Khadija al-Salami (خديجة السلامي; born November 11, 1966) is the first Yemeni female film producer and director. Al-Salami currently resides in Paris, France. She has been nominated and also won awards at film festivals such as the Dubai International Film Festival and Vesoul Asian Film Festival. Her semi-autobiographical 2014 film, I Am Nojoom, Age 10 and Divorced was submitted to the Academy Awards, but was not selected.

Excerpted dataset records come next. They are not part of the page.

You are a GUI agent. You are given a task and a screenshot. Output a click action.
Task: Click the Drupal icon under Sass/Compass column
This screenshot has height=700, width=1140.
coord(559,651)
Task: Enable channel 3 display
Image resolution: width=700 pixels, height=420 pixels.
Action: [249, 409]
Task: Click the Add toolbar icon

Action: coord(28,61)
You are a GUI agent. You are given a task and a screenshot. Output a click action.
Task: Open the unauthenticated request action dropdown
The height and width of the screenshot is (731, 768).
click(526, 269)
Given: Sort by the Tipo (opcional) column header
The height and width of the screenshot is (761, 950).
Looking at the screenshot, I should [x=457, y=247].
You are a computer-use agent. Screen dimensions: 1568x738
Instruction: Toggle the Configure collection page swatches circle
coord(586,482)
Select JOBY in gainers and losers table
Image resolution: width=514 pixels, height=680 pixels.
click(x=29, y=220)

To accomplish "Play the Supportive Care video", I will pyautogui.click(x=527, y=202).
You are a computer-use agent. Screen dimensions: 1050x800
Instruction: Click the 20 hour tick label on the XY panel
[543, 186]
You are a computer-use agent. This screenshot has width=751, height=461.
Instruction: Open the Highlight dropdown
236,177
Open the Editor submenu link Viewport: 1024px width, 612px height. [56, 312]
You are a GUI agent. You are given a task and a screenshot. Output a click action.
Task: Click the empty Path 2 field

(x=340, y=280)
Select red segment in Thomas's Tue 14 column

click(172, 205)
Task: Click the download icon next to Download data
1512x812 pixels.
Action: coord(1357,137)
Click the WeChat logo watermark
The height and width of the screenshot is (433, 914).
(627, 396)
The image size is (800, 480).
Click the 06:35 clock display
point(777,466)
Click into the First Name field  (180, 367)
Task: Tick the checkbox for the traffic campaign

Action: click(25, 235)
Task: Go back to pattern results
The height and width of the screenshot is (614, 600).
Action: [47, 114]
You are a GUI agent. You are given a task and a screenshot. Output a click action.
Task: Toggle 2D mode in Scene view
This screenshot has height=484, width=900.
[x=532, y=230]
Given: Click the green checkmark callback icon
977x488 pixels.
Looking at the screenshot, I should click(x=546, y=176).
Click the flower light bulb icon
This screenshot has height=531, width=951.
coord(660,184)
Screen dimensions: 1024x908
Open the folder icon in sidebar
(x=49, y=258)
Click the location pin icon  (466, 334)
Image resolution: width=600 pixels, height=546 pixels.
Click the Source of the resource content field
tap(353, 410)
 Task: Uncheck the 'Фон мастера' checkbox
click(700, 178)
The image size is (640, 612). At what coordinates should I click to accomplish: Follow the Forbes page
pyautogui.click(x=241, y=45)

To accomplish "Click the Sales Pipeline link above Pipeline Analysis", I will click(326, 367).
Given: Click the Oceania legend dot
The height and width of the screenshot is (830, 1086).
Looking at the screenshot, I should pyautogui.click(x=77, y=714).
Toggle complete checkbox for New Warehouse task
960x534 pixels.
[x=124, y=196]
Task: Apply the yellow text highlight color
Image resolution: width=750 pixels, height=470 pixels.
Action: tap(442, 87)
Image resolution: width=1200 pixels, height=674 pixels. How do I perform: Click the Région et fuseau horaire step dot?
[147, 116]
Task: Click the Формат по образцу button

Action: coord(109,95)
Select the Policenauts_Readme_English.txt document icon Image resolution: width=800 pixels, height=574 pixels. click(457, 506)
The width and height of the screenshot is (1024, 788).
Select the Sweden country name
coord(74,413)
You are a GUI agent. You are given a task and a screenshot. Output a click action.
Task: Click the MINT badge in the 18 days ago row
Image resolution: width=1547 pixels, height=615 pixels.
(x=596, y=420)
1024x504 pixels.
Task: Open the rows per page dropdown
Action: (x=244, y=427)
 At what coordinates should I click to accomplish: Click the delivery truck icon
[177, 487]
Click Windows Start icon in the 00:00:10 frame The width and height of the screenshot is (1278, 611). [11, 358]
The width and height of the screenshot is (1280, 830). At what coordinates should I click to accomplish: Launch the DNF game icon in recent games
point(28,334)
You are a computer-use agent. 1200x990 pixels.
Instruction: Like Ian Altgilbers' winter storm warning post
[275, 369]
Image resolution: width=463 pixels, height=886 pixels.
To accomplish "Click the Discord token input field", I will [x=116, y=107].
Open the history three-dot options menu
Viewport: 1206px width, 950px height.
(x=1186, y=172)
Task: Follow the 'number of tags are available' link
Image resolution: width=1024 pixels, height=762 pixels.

== Early life and education ==
Khadija al-Salami was born on November 11, 1966 in Sanaa, Yemen. At an early age, al-Salami was sent to live with relatives after her mother divorced her father over severe domestic abuse. At age 11, she was forced by her grandmother into an early marriage and was raped by her husband. Some weeks later her husband returned her to her uncle, who immediately disowned her and returned her to her single mother. She escaped the immense family and society pressure by finding employment with the local television station and simultaneously attending school in the mornings which was her only output for happiness. At the age of 16, she received a scholarship to finish secondary school in the United States. Subsequently, she enrolled at the Mount Vernon College for Women, in Washington, D.C. After a period in Yemen and Paris, she returned to Washington to earn her Master's degree in communications at the American University. For her thesis, she produced her first film.

== Career ==
Al-Salami began her career making documentaries, whose primary foci are women, including A Stranger in her Own City (2005) about exile and how home can keep one trapped with the traditions one grew up in. She was inspired to create this film from her own experiences with arranged marriage as well as the experience of a young girl by the name of Najmia who was 13 years old at the time. She said enjoyed filming her because of her carefree spirit and of how she had reminded al-Salami at her age. Al-Salami stated that it was "never aired on Yemeni television as they were not used to such controversial subject matter". Another of her documentaries, Scream (2013) is about the roles of women during Yemen's 2011 uprising. Al-Salami has produced several documentaries for various television networks in France and Yemen.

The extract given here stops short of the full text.